Ragil percaya bahwa bertani adalah bentuk nyata dari cinta tanah air. Ia menyebut, dengan menanam, para pemuda sebenarnya sedang menjaga kehidupan sekaligus membuktikan bahwa anak muda juga bisa berdaulat di tanah sendiri. Semangat itu ia wujudkan bersama teman-teman pemuda tani di daerahnya. “Kami, pemuda tani di Bengkulu, berusaha mewujudkan semangat itu dengan bekerja sama mengelola lahan, membuat pupuk organik sendiri, dan menjual hasil panen tanpa lewat tengkulak.

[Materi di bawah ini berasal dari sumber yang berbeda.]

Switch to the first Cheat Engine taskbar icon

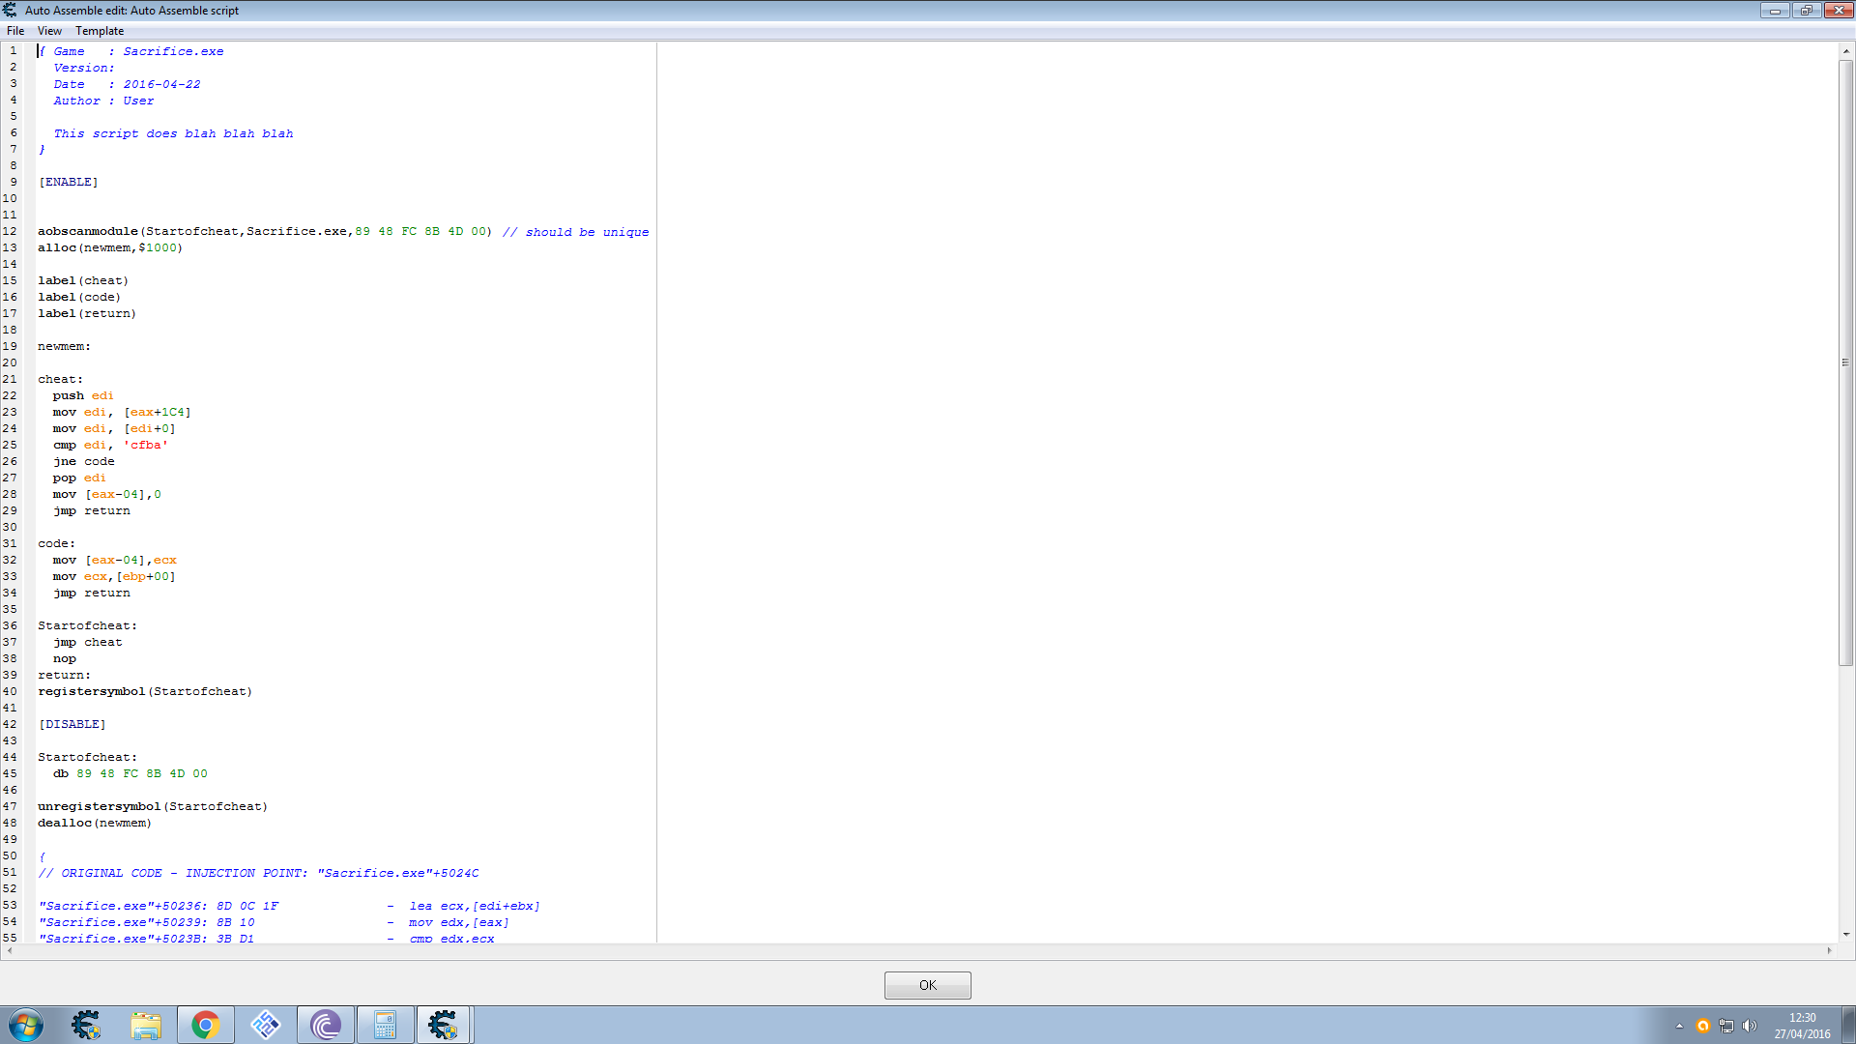[85, 1024]
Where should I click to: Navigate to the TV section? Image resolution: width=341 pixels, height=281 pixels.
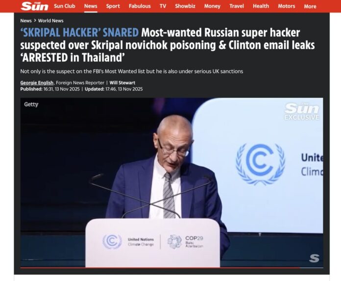coord(163,6)
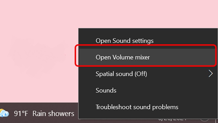Select Spatial sound (Off) entry
This screenshot has height=123, width=218.
[x=121, y=74]
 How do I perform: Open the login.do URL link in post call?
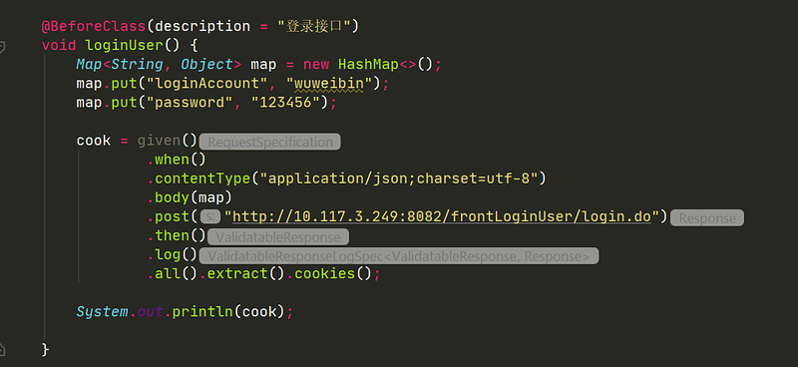(x=442, y=216)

Dari situ kami belajar mandiri dan berdaulat atas pangan kami sendiri,” tuturnya.

Bagi Ragil, menjaga semangat Sumpah Pemuda bukan soal upacara atau seremoni tahunan, tetapi soal keberlanjutan perjuangan di lapangan. “Supaya semangat Sumpah Pemuda tetap hidup, anak muda harus terus gotong royong, mencintai tanah sendiri, dan bangga jadi petani. Dengan saling dukung dan berinovasi, kami bisa menjaga agar pertanian tetap hidup dan berdaulat,” pungkasnya.

Yusuf – pemuda petani NTT

Di Nusa Tenggara Timur, para pemuda petani menghadapi tantangan regenerasi yang tak ringan. Banyak anak muda meninggalkan desa demi pekerjaan di kota. Yusuf, pemuda tani dari DPC SPI Manggarai Barat, mengakui bahwa minat anak muda untuk bertani masih rendah.“Di kampung saya, sebenarnya pekerjaan utama masyarakat itu petani. Tapi karena keterbatasan sumber daya dan pengetahuan, banyak anak muda lebih memilih jadi tukang bangunan, kerja di toko, atau merantau ke Bali dan Kalimantan,” ujarnya.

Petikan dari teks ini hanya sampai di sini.